Implementation:ContextualAI HALOs BasicTrainer Save
| Knowledge Sources | |
|---|---|
| Domains | Deep_Learning, Infrastructure |
| Last Updated | 2026-02-08 03:00 GMT |
Overview
Concrete tool for saving model checkpoints with LoRA merging and FSDP support provided by BasicTrainer.save.
Description
The BasicTrainer.save method handles the complete checkpoint persistence flow: saving the tokenizer, writing training metrics to JSON, extracting optimizer and scheduler state dicts, and saving the model weights. When use_peft=True and final_save=True, it calls get_base_model_state_dict_from_peft to merge LoRA adapter weights into the base model before saving.
The PPOTrainer overrides save() to additionally persist the value head weights (v_head.pt).
Usage
Called automatically by BasicTrainer.train() at the end of training and at intermediate checkpoints. Can also be called directly for manual saves.
Code Reference
Source Location
- Repository: ContextualAI/HALOs
- File: train/trainers.py (BasicTrainer.save), train/utils.py (get_base_model_state_dict_from_peft)

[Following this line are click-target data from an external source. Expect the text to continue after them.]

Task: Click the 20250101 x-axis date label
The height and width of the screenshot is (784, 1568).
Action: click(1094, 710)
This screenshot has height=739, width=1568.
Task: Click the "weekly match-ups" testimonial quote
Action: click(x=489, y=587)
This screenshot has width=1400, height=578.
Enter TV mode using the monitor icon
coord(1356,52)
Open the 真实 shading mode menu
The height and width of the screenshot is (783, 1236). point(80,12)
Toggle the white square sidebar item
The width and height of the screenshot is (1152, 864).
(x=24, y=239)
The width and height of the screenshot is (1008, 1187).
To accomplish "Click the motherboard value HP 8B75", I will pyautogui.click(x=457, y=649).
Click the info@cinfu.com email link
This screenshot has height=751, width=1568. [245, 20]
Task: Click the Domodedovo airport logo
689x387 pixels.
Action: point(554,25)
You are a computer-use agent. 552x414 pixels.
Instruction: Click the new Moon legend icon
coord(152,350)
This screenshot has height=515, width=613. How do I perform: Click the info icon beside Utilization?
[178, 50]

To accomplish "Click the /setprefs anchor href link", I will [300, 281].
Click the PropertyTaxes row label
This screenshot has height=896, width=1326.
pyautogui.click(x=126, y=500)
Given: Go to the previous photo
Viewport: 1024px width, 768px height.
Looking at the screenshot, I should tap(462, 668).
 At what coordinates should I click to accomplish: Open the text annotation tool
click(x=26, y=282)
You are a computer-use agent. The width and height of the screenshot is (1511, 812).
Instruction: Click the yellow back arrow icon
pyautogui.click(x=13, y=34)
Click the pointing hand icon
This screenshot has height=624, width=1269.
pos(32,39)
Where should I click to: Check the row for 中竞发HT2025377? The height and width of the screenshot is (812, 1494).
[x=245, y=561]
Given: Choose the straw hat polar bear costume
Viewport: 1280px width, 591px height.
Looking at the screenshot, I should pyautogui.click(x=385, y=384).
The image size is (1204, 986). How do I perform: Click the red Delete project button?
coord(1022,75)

- Lines: train/trainers.py:L400-451 (BasicTrainer.save), train/utils.py:L70-95 (get_base_model_state_dict_from_peft)
Signature
class BasicTrainer:
def save(
self,
output_dir: Optional[str] = None,
metrics: Optional[Dict] = {},
final_save: bool = True
) -> None:
"""Save tokenizer, policy model, optimizer, scheduler state to disk.
Args:
output_dir: Path to save directory. Defaults to {run_dir}/step-{counter}.
metrics: Training metrics dict to write alongside model.
final_save: If True and use_peft, merges LoRA into base model.
"""
def get_base_model_state_dict_from_peft(
peft_state_dict: Dict,
lora_alpha: int,
lora_r: int
) -> Dict:
"""Merge LoRA adapter weights into the base model state dict.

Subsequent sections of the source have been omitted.